The trial design by Bidard and colleagues reasoned that some patients — those with high clinical risk but low CTCs — would be deescalated from chemotherapy to hormone therapy, but others — those with low clinical risk but high CTCs — were escalated to chemotherapy, they wrote.

“We should demand an improvement in outcomes before accepting a strategy that exposes more patients to more toxic therapy,” Ballinger’s group wrote. “Not worse simply is not good enough.”

They pointed out that the trial was conducted before cyclin-dependent kinase (CDK 4/6) inhibitors were added to hormone therapy in this patient population. Bidard and colleagues noted that CDK 4/6 inhibitors have been reimbursed in France since 2015, meaning that most patients in this trial likely received them in a later line of therapy.

“Thus, it is even less likely that we can assume that baseline high CTC count corresponds to a need for chemotherapy in a modern treatment landscape that offers more patients more benefit from hormone therapy,” Ballinger and colleagues wrote, concluding that “CTC count is not a replacement for shared clinical decision-making.”

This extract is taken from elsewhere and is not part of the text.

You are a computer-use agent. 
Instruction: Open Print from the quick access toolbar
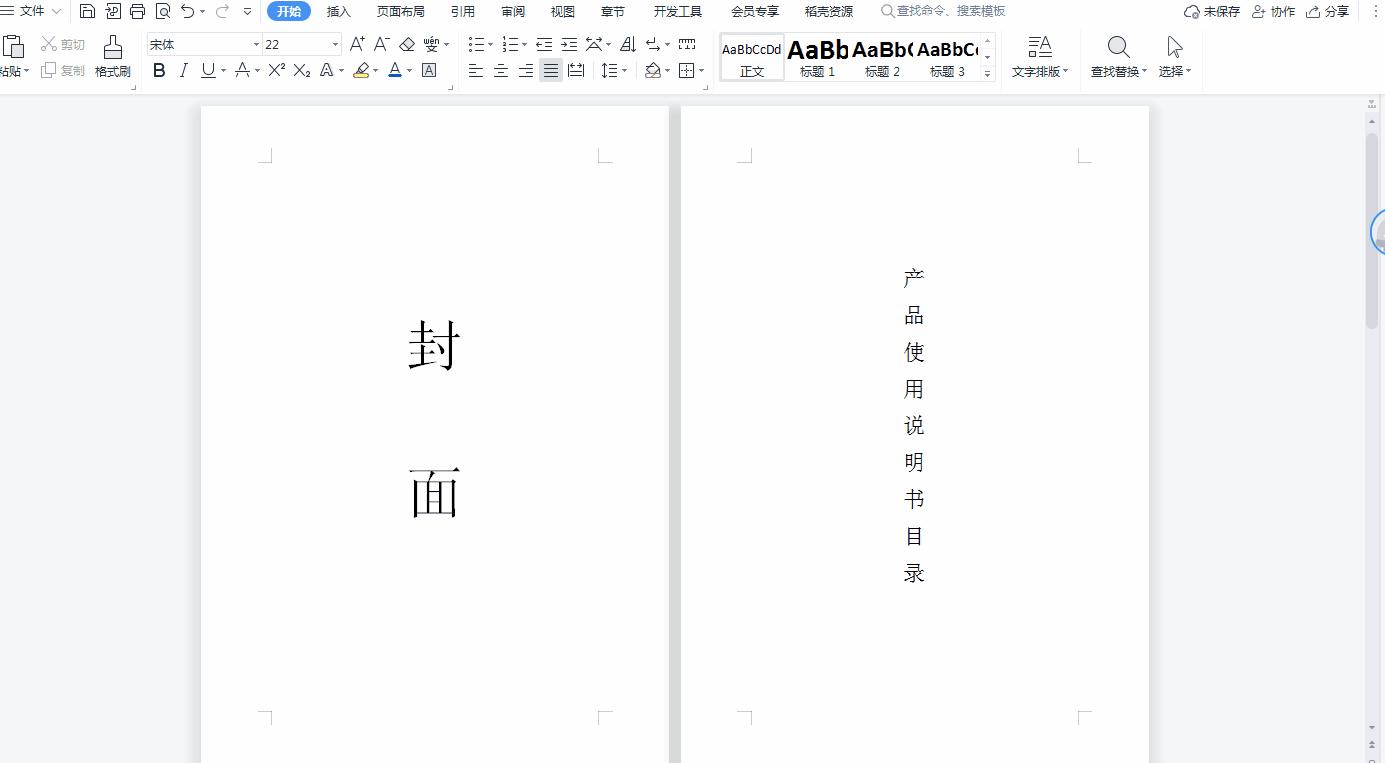[x=138, y=11]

Data for the open-label STIC CTC trial were collected at 17 French cancer centers from February 2012 to July 2016, and analyzed June 2019 to October 2019. Both premenopausal and postmenopausal patients were included in the trial, along with those who relapsed during adjuvant endocrine therapy. The median age was 63 in both arms, and a little over 38% of the patients were CTC high.

“Capecitabine was overall more often used in the CTC arm compared with the standard arm (23.9% vs 7.9%), as it was frequently prescribed to clinical low, CTC high patients allocated to the CTC arm and switched from endocrine therapy to chemotherapy,” the authors explained.

The authors reported that there was a higher rate of chemotherapy-related adverse events of any grade in the CTC arm, most commonly anemia at 20.4% vs 14.6% in the standard arm.

Disclosures

Bidard disclosed relevant relationships with, and/or support from, Menarini Silicon Biosystems, Lilly, Novartis, Pfizer, Freenome, Archer DX, and Radius. Co-authors disclosed multiple relevant relationships with industry.

Ballinger disclosed a relevant relationship with Medscape. A co-author disclosed serving as a member and chair of the advocates committee for the Eastern Cooperative Oncology Group-American College of Radiology Imaging Network Cancer Research Group.